How it Started/ How it’s Going

street harassment

So this is quite the journey, huh?

I started this blog because I felt alone in my experience of being harassed on the run.

I was worried that my anger was mis-seated, that I was overreacting, making a big deal out of nothing. because that’s what I had been told I was doing.

We, as women, are taught to downplay our experiences of harassment from a very young age. We quickly learn that “lad culture” is the norm. Or, at least, it’s treated as such.

Christ, in 2016 a fake-tan-facist was elected as the leader of the free world despite his frankly bigoted “locker room” chat. Even this year, 55% of white American women voted for the same mango-misogynist despite his actively sexist and downright degrading comments.

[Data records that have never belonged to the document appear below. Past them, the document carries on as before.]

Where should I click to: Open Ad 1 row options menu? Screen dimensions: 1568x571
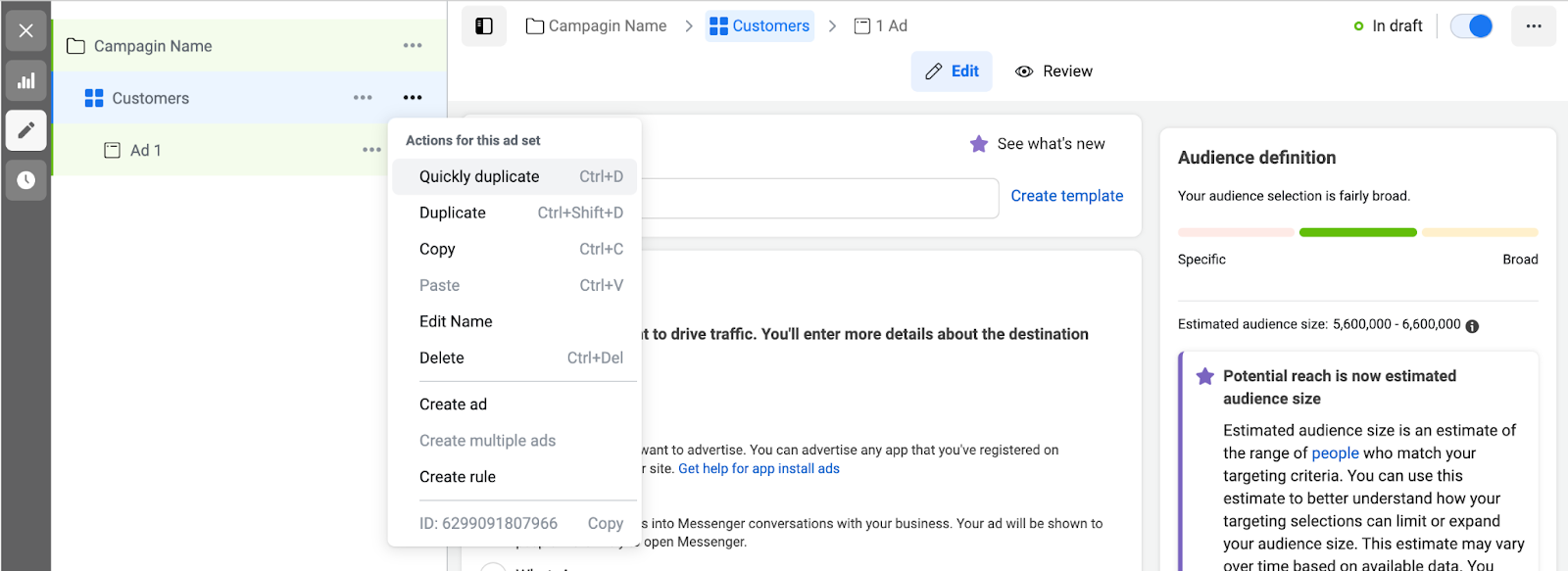[371, 150]
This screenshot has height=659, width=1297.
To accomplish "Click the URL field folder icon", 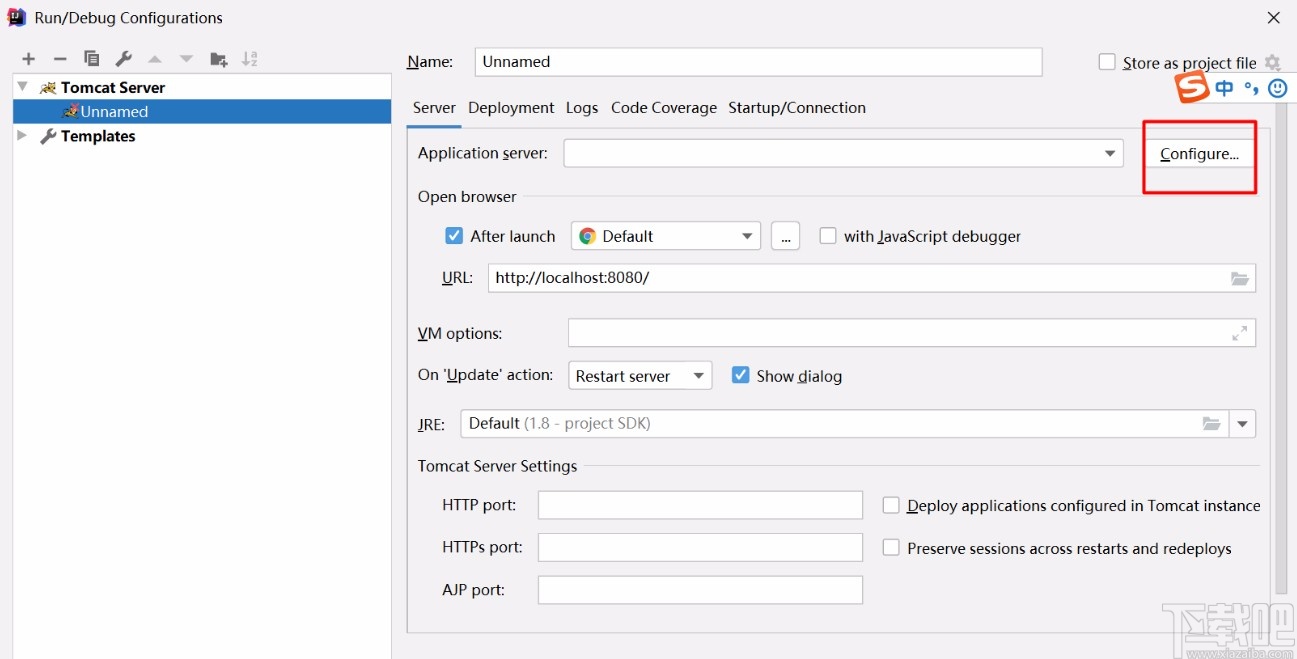I will (x=1239, y=278).
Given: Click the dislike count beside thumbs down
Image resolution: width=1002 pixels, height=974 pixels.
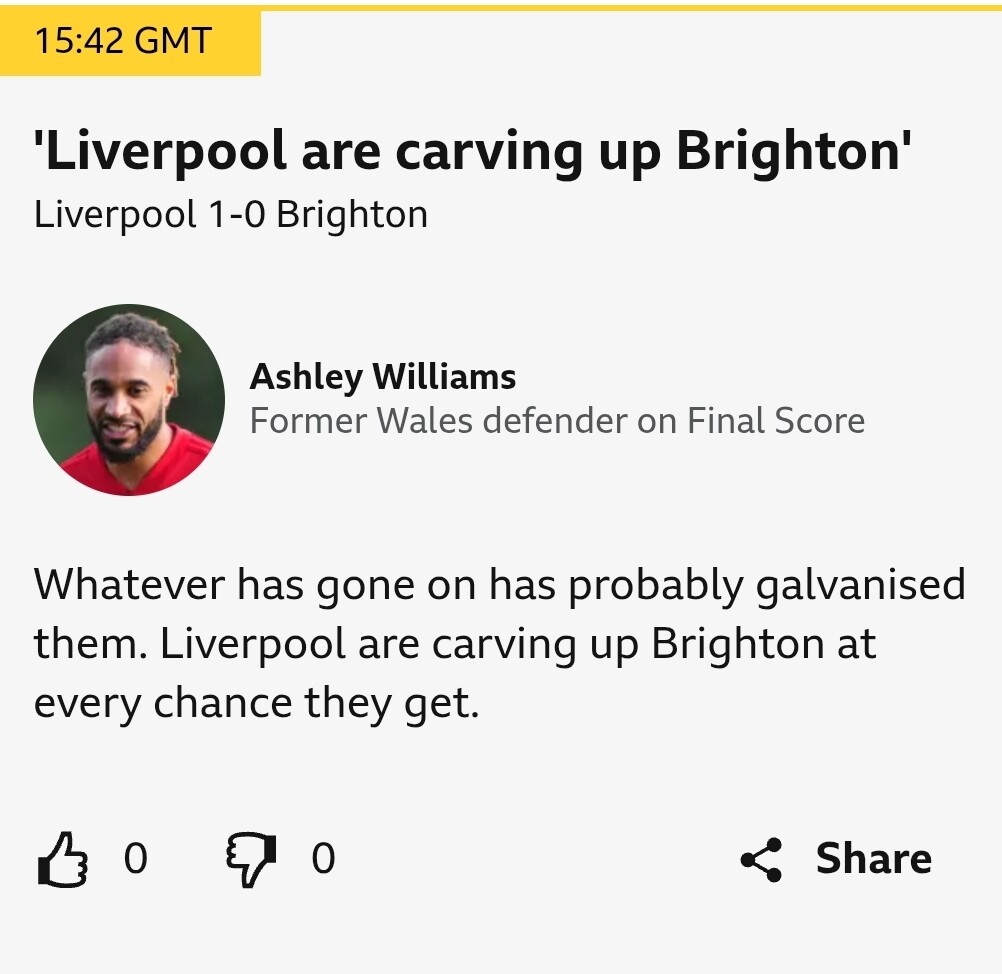Looking at the screenshot, I should pos(323,859).
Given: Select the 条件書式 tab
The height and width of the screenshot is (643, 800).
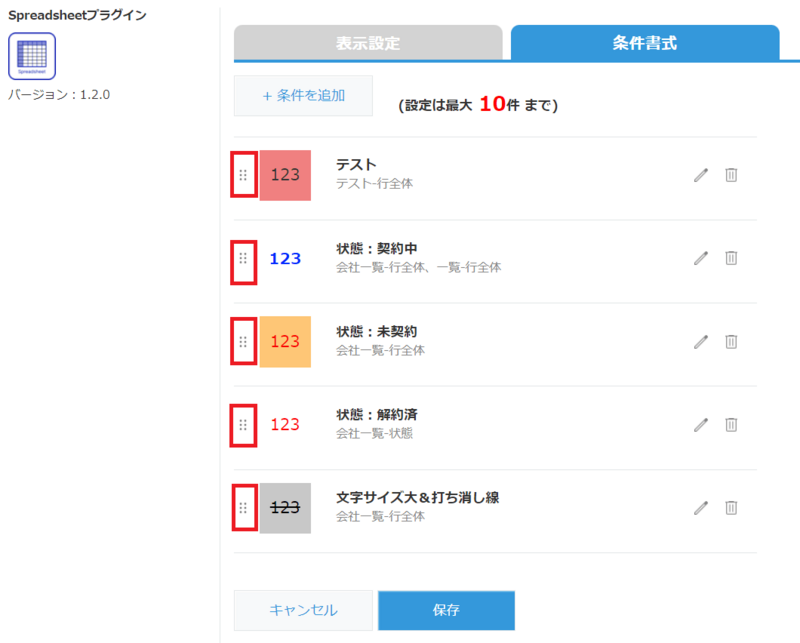Looking at the screenshot, I should point(644,43).
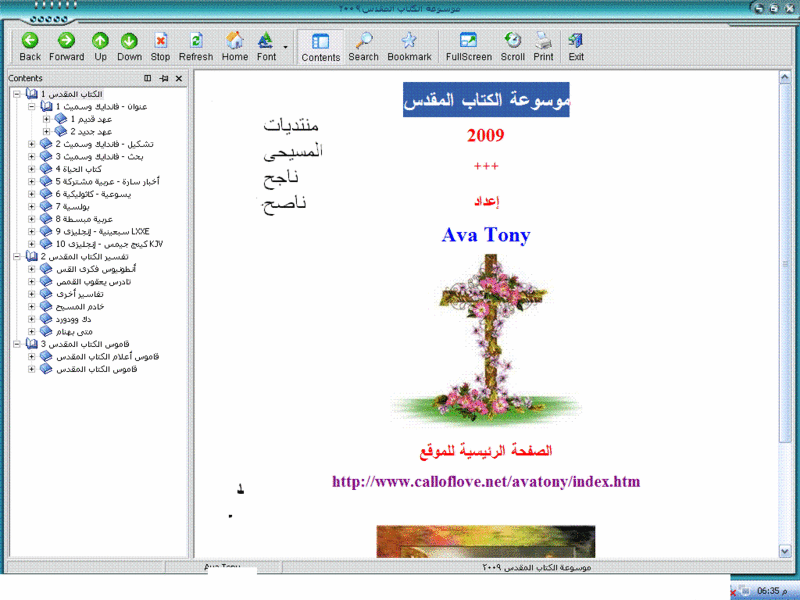800x600 pixels.
Task: Click the Back toolbar icon
Action: pyautogui.click(x=30, y=46)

The world conditions us to overlook the status quo, not rock the boat, settle into the structure around us. And for a long time I did.

For most of my life I’ve identified as a feminist but never acted as such. I’ve always been too busy, too shy, too scared to stand up against the playground “kitchen” comments, the workplace waist touches or the out and about aggressions which plagued my self confidence for my teenage and early adult years.

What has struck me, and what has become evident for many, over the last long lockdown of a year is how my behaviours are a direct result of my privilege.

I’ll confess, it’s not until street harassment started affecting my life that I got angry about it. Which sounds simple and blatant to state out loud but, when you haven’t experienced an aggression, why would you lend your time to think about the consequence of it on others.

Ignorance was my privilege, I think a lot of us can relate to that. And the fire of activism was lit in me when I realised this problem plagues many, to a larger extent, with less of a voice than myself.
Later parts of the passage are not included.